Buildings near river at Doha, Qatar

After the Taliban extremists took over Afghanistan in August 2021, they announced that they hoped to continue good relations with Afghanistan’s neighbors: China, India, Russia, Pakistan, and the Gulf states as well. However, existing conditions made direct contacts difficult and the country chosen as principal intermediary — which was thus enabled to fill a significant role in shaping Afghanistan’s regional policy — was Qatar. Qatar had already constructed a relationship with the Taliban years before, when in 2013 it allowed the Taliban to open a diplomatic mission in Doha with support from the US government.

Washington had been looking for a neutral location for holding negotiations with the Taliban in preparation for withdrawing American forces from Afghanistan. It opened the diplomatic mission after finding that direct negotiations, with the Taliban on one side and Afghanistan and the NATO of the time on the other side, were a failure and concluding that a clear alternative channel was needed. The Doha mission would enable the Americans to communicate secretly with the Taliban while officially continuing to support the Afghan government. Qatar was ostensibly the go-between in those talks, but in practice it served as the Taliban’s patron. In the negotiations, the Americans agreed to release imprisoned Taliban members; and among those freed was a founder of the Taliban, Mullah Abdul Ghani Baradar. He would become the head of the organization’s diplomatic mission in Qatar.

On the basis of the US support for Qatar as go-between in talks with the Taliban, Qatar was positioned to take on a broader role in matters touching on Afghanistan. Even after the Doha talks between the Taliban and the former Afghan government collapsed in 2020, western countries — and, especially, international organizations — accepted Qatar’s legitimacy as an intermediary and a point of contact with the Taliban. US Secretary of State Antony Blinken, US Secretary of Defense Lloyd Austin, and foreign ministers from Germany, the UK, the Netherlands, and Italy arrived in an aerial caravan to Qatar, emphasizing the country’s importance — in comparison with other countries such as China, Pakistan, and Russia — as an intermediary with Afghanistan.

In February 2020, the USA signed a historic peace agreement with the Taliban, including a commitment to gradually withdraw from Afghanistan and lift the sanctions against the organization. The Taliban, for their part, agreed to respect human rights, not to permit terrorist activity from the area under their control, and to open a dialogue with the Afghan government in order to find a solution for Afghanistan. Shortly afterward, when Abdul Ghani Baradar — head of the Taliban’s diplomatic mission in Qatar — landed in Afghanistan to take office as the new President on the Taliban’s behalf, he disembarked from a Qatar Emiri air force plane made in the USA.

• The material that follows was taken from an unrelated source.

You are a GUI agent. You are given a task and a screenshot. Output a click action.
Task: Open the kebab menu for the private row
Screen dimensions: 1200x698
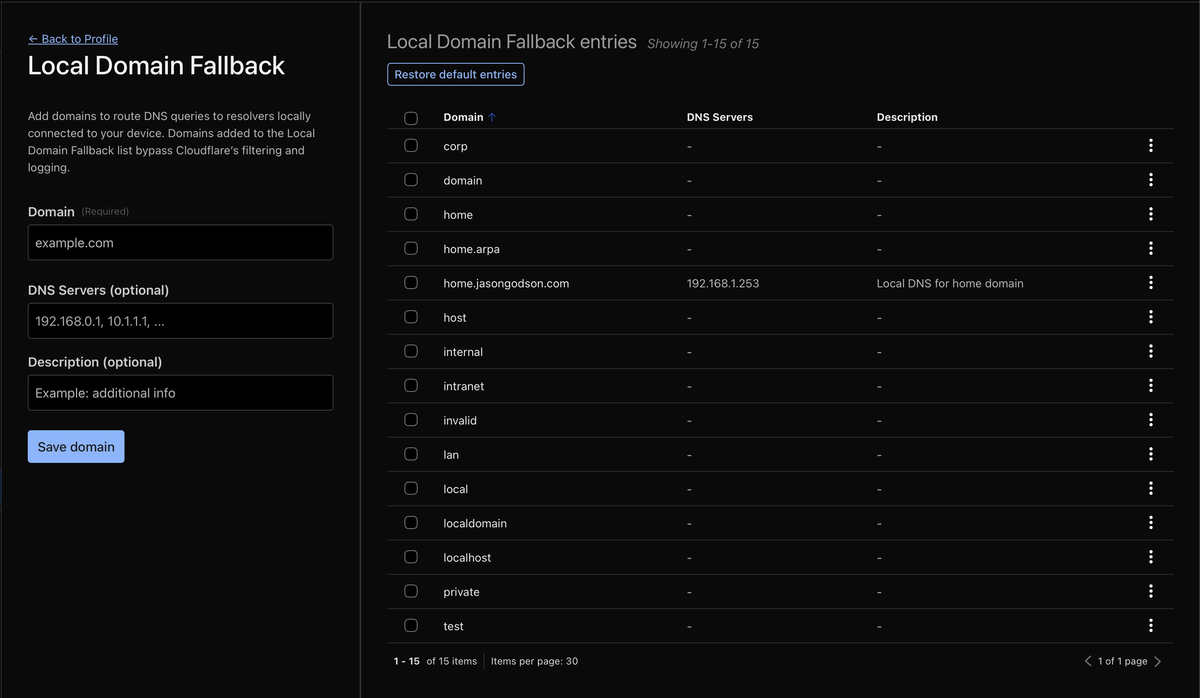[x=1150, y=591]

Since most of the world’s nations do not officially recognize the Taliban regime, and most of the western embassies have left Afghanistan, intercession by a third party is required; and Qatar is in place as the natural candidate for that role. Qatar’s main interest in Afghan affairs, as in other matters, has to do with entrenching itself as the regional intermediary. Qatar advances its regional and international influence by means of the prestigious intermediation that positions it as a central player in the eyes of the world powers and international organizations. Thus, for example, Qatar intermediated between Germany and the Taliban during 2024 for the return of Afghan emigrants to Afghanistan.

However, some international players see Qatar as offering a platform for the extremism of the Taliban organization, which even cooperates directly with Al-Qaeda and assists in international terrorism.

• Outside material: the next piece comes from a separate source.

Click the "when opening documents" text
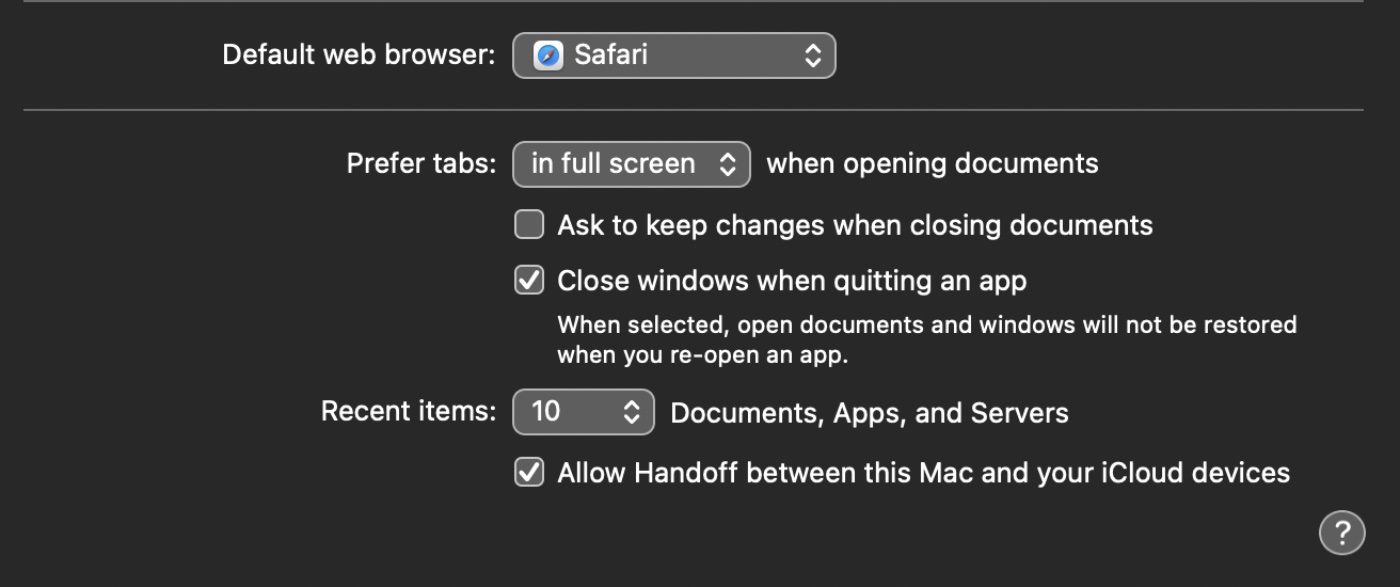 (932, 164)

Qatari policy is basically driven by a combination of political Islam and a business agenda. That policy includes granting material assistance, such as funding, favorable publicity, and even armaments, to various recipients. Thus, for example, for years the Qatari television station Al Jazeera, based in Doha, has given the Taliban a platform for addressing the world. The Taliban’s diplomatic mission in Doha underwent a quick process of branding and was presented as the legitimate representative of the Afghan nation — a sort of shadow government as against the government that sits in Kabul.

An example of Qatar’s deep ties in Afghanistan is that shortly after the attacks of September 11, Qatar’s Al Jazeera network was the only mass communications medium that succeeded in interviewing the number one suspect of the day, Al Qaeda commander Osama Bin Laden, at his hideout in Afghanistan. Thus Qatar’s policies advance its interests indirectly while exploiting its close alliance with the USA.

Qatar appears untroubled by its ties with disreputable players such as Hamas, Iran, and the Muslim Brotherhood. In fact, it is such connections that have elevated it as the sole, key player that can lessen the distress of the west in the face of those enemies. Thus Qatar exploits the conflicts of the region and the problems of the west in order to propose a solution tailored by the wealthy little emirate itself. Qatar’s strategy displays more business thinking than ideological determination. However, Qatar’s approach is not pure business; it does also involve making western players dependent on its services so that it may be continue as a central player and as the exclusive address for solving problems with the anti-western elements of the Middle East.